Tuesday, May 7, 2013

ASCENSION DAY 2013


Ascension 
Ascension Day is one of the principal feasts of the Christian Calendar. Yet, while this means it is to be ranked alongside Christmas, Easter  and and Pentecost, it has rarely been accorded the same sort of importance in the life of the Church or the practice of individual Christians. Perhaps this is in part because the event it commemorates -- the ascension of the risen Jesus -- is recorded by only one evangelist, Luke (though that is also true of the Epiphany). Perhaps it is because over the centuries its precise location in the Christian year has been subject to local variation. But mainly, I think, it is because the theological significance of the event it celebrates is very hard to separate from the Easter Resurrection and the coming of Holy Spirit at Pentecost.

One way of identifying this significance, however, is to note the special way in which the brief period between Ascension Day and Pentecost unites us, and Christians of every age, with the first disciples. Peter, John Andrew and so on, saw Jesus in the flesh. They walked and talked with him, watched and listened to him over the years of his ministry. It ended in apparent failure of course, but then, as physical witnesses of the Risen Christ, they were granted a second opportunity to be in the privileged company of the Son of God.

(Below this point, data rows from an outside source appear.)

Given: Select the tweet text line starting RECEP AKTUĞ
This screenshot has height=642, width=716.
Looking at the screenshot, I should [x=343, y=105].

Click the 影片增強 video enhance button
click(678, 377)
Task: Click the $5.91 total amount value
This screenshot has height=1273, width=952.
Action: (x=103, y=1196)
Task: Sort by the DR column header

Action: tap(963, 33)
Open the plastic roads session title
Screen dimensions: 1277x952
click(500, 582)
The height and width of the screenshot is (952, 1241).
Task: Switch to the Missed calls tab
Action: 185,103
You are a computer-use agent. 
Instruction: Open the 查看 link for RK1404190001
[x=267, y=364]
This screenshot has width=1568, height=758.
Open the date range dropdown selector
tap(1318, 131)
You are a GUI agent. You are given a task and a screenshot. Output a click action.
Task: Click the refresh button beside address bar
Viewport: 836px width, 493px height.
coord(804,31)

In the pursuit of our discipleship we do not have these advantages. We must live in faith in a way that those few Galileeans did not have to do. Ascension marks the point at which Jesus left them to complete their discipleship, by finding a faith just like ours. His departure "from their sight"  meant that  for a time they had to stand firm in knowledge of the Resurrection, without his unique presence to sustain them. In this way, his ascension required them to prepare themselves for what the rest of us rely on -- a Holy Spirit that draws us into the eternal life of the Father whom we do not see and the Son whom we never met.

The image of Christ ascending is grafitti painted on a wall in Bristol England, and made available in the collection of the Jean and Alexander Heard Library at Vanderbilt Divinity School.